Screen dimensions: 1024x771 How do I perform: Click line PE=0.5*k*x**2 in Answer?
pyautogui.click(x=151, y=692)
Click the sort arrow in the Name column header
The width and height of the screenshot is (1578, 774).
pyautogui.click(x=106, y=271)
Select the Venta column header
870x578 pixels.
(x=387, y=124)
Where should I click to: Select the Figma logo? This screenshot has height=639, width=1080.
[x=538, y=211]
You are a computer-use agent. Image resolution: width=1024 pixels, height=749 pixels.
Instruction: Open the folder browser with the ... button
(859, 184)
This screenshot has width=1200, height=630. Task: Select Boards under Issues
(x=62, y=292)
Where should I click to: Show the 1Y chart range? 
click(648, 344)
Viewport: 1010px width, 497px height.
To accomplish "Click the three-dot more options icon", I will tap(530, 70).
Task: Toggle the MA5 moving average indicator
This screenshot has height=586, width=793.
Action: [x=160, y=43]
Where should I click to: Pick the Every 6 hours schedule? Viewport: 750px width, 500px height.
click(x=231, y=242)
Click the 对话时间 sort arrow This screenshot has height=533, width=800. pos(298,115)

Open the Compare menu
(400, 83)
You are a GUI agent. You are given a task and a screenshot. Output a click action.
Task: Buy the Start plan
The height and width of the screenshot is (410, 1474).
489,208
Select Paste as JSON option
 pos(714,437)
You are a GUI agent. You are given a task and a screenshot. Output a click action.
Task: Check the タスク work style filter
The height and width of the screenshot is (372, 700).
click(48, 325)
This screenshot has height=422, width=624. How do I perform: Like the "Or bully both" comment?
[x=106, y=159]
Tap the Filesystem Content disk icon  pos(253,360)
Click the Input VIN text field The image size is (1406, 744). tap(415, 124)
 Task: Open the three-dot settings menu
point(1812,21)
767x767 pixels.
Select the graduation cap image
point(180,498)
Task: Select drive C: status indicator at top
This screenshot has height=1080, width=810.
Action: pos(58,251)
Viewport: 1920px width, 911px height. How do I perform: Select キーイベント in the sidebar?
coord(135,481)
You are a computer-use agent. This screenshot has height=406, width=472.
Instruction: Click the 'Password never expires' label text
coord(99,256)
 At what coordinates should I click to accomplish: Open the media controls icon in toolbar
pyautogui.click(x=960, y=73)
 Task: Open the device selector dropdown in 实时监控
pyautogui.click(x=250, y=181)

» PROBLEM REQUIREMENTS
Your answer must consist of every line above, transcribed verbatim.

» RESULT OF THIS EXERCISE
Screen dimensions: 1024x771 How do I perform: Click line PE=0.5*k*x**2 in Answer?
pyautogui.click(x=151, y=692)
Click the sort arrow in the Name column header
The width and height of the screenshot is (1578, 774).
pyautogui.click(x=106, y=271)
Select the Venta column header
870x578 pixels.
(x=387, y=124)
Where should I click to: Select the Figma logo? This screenshot has height=639, width=1080.
[x=538, y=211]
You are a computer-use agent. Image resolution: width=1024 pixels, height=749 pixels.
Instruction: Open the folder browser with the ... button
(859, 184)
This screenshot has width=1200, height=630. Task: Select Boards under Issues
(x=62, y=292)
Where should I click to: Show the 1Y chart range? 
click(648, 344)
Viewport: 1010px width, 497px height.
To accomplish "Click the three-dot more options icon", I will tap(530, 70).
Task: Toggle the MA5 moving average indicator
This screenshot has height=586, width=793.
Action: [x=160, y=43]
Where should I click to: Pick the Every 6 hours schedule? Viewport: 750px width, 500px height.
click(x=231, y=242)
Click the 对话时间 sort arrow This screenshot has height=533, width=800. pos(298,115)

Open the Compare menu
(400, 83)
You are a GUI agent. You are given a task and a screenshot. Output a click action.
Task: Buy the Start plan
The height and width of the screenshot is (410, 1474).
489,208
Select Paste as JSON option
 pos(714,437)
You are a GUI agent. You are given a task and a screenshot. Output a click action.
Task: Check the タスク work style filter
The height and width of the screenshot is (372, 700).
click(48, 325)
This screenshot has height=422, width=624. How do I perform: Like the "Or bully both" comment?
[x=106, y=159]
Tap the Filesystem Content disk icon  pos(253,360)
Click the Input VIN text field The image size is (1406, 744). tap(415, 124)
 Task: Open the three-dot settings menu
point(1812,21)
767x767 pixels.
Select the graduation cap image
point(180,498)
Task: Select drive C: status indicator at top
This screenshot has height=1080, width=810.
Action: pos(58,251)
Viewport: 1920px width, 911px height. How do I perform: Select キーイベント in the sidebar?
coord(135,481)
You are a computer-use agent. This screenshot has height=406, width=472.
Instruction: Click the 'Password never expires' label text
coord(99,256)
 At what coordinates should I click to accomplish: Open the media controls icon in toolbar
pyautogui.click(x=960, y=73)
 Task: Open the device selector dropdown in 实时监控
pyautogui.click(x=250, y=181)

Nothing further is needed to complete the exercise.